WORK TO COMPLETE: Pull out each line in the data below that contains the word "screenshot", and copy those lines in full.

Begin ITEMS

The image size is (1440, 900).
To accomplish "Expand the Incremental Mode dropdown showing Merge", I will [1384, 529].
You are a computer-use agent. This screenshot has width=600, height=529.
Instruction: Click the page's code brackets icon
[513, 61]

End ITEMS
Begin ITEMS

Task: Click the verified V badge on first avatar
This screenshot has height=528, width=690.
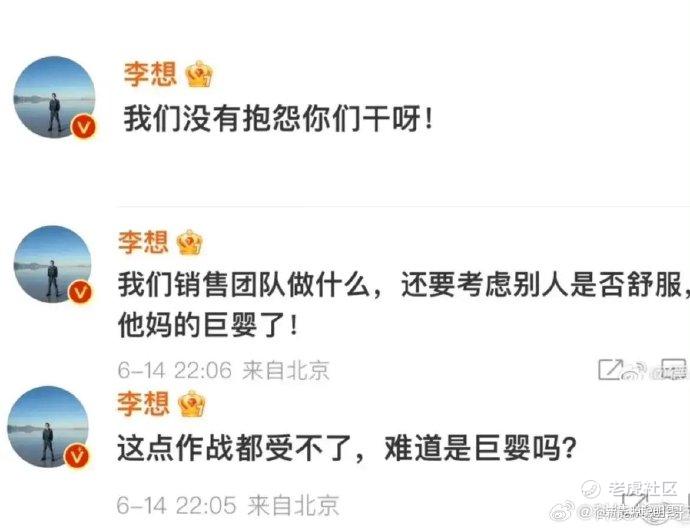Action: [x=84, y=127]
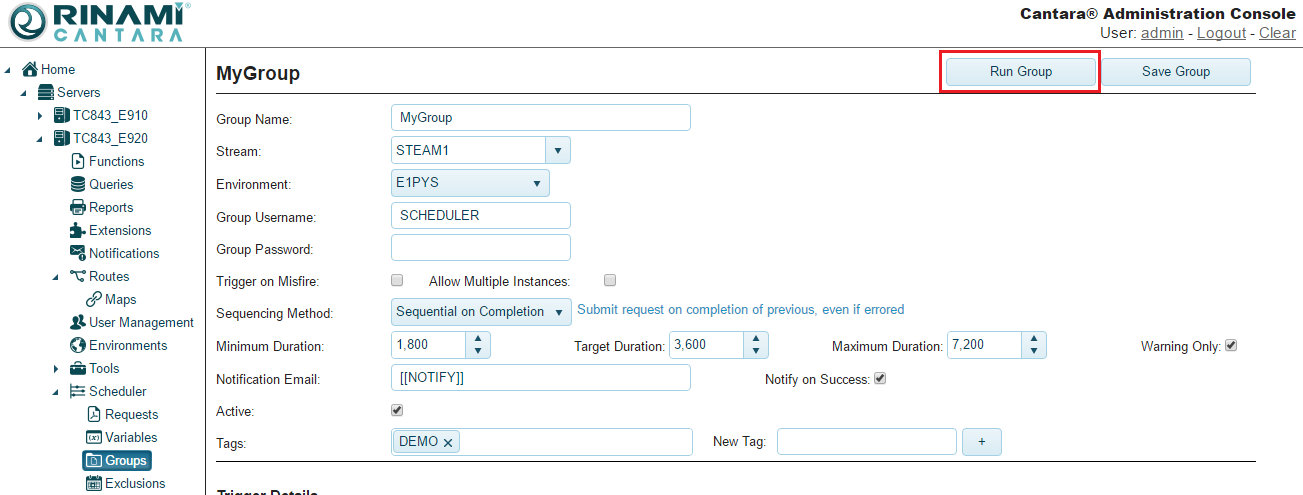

End ITEMS
Begin ITEMS

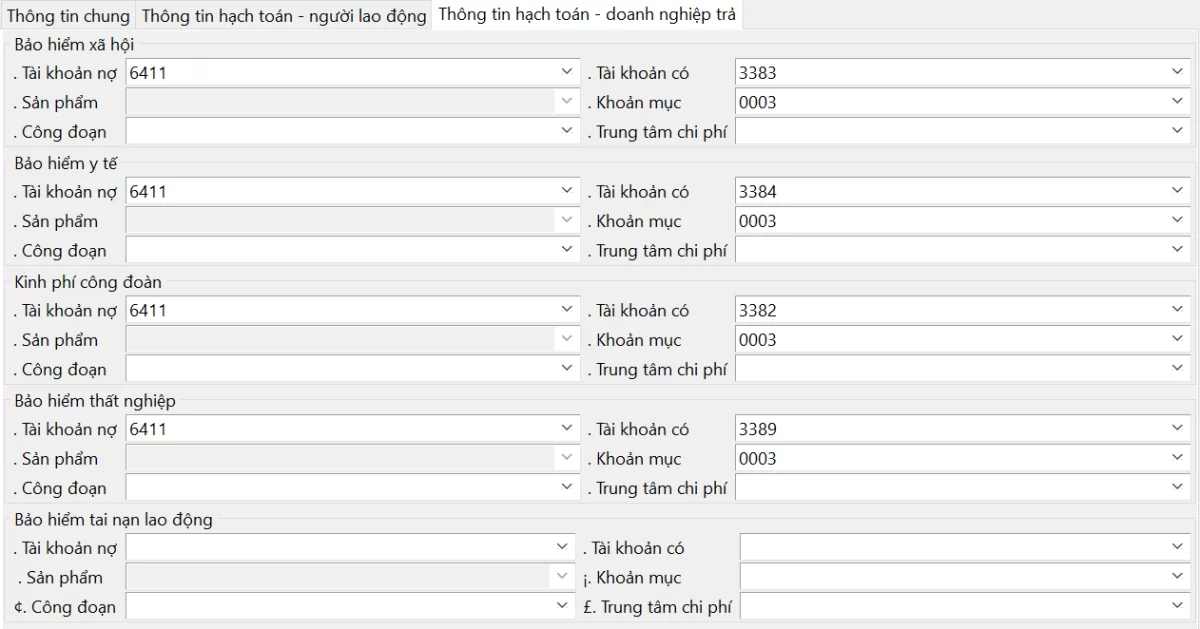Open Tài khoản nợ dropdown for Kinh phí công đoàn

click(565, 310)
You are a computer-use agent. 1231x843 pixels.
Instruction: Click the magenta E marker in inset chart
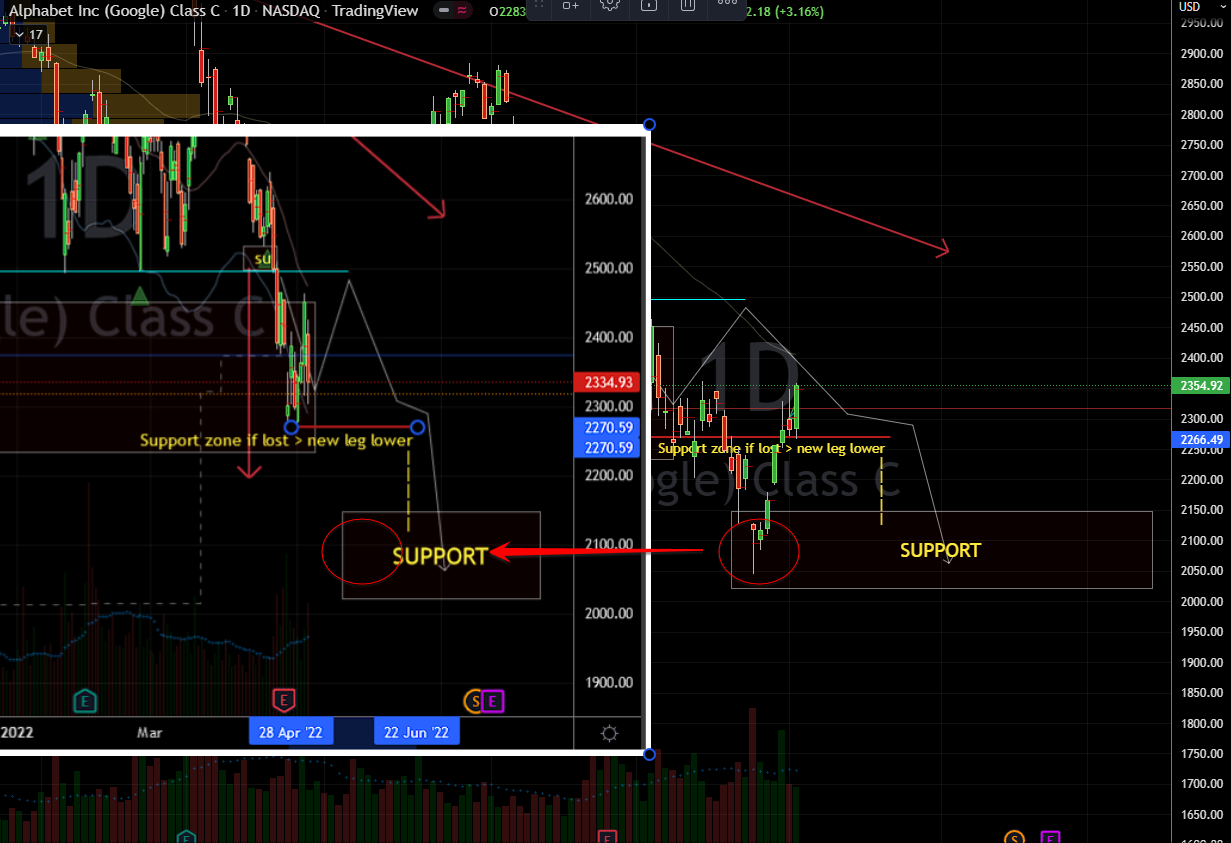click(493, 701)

End ITEMS

SOLUTION BELOW:
You are a computer-use agent. This screenshot has width=600, height=529.
This screenshot has height=528, width=690.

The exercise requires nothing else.